* **Exercise aim**
The entries below contain a stretch that opens with the line containing "Click the 西北大学采购与招标办公室 text" and closes with the line containing "This screenshot has height=692, width=1312."; set down that stretch exactly, both ends included, and nothing else.

* **Recorded data**
——

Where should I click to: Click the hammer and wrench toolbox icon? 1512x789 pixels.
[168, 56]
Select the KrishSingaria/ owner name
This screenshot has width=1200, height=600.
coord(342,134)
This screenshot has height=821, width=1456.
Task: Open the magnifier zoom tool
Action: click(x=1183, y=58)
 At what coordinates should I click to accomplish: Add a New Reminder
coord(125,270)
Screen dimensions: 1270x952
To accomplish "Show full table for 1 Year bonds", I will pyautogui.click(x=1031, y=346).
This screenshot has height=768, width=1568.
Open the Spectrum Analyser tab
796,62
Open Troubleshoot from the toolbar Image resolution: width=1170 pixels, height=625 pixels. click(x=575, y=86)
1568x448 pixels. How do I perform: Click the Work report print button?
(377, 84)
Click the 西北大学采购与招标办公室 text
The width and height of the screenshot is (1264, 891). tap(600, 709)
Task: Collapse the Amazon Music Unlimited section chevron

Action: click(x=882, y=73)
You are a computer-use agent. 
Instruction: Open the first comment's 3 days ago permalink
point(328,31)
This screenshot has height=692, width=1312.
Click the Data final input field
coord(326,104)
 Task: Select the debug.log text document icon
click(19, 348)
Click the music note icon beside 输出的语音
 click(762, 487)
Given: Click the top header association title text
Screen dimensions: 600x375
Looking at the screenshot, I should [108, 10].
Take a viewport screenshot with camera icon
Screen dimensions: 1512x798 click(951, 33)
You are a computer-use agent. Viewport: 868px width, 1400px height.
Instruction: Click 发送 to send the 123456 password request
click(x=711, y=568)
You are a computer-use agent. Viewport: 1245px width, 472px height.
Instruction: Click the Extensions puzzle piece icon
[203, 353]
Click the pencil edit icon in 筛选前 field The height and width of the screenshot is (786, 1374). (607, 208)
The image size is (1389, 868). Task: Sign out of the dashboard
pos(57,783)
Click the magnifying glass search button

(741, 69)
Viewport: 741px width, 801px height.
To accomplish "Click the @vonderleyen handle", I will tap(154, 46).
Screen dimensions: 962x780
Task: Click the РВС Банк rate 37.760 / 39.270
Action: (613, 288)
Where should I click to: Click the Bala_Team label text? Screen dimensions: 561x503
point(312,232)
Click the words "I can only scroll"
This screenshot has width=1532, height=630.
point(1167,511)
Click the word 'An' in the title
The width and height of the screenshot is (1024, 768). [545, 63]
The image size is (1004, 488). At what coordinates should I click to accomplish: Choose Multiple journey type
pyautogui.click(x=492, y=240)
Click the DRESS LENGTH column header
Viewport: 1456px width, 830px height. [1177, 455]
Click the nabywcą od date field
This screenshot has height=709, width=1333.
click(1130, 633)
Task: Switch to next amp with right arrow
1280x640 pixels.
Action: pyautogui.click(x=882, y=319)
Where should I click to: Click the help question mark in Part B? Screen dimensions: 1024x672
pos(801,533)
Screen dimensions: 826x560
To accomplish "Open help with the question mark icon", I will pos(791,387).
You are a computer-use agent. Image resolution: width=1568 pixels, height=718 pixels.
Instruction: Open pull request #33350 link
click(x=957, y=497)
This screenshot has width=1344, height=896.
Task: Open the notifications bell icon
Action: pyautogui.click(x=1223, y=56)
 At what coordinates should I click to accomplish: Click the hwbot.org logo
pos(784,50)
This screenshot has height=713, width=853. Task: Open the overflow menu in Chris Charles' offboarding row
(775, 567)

——

* **Your solution**
Click the 西北大学采购与招标办公室 text
The width and height of the screenshot is (1264, 891). tap(600, 709)
Task: Collapse the Amazon Music Unlimited section chevron

Action: click(x=882, y=73)
You are a computer-use agent. 
Instruction: Open the first comment's 3 days ago permalink
point(328,31)
This screenshot has height=692, width=1312.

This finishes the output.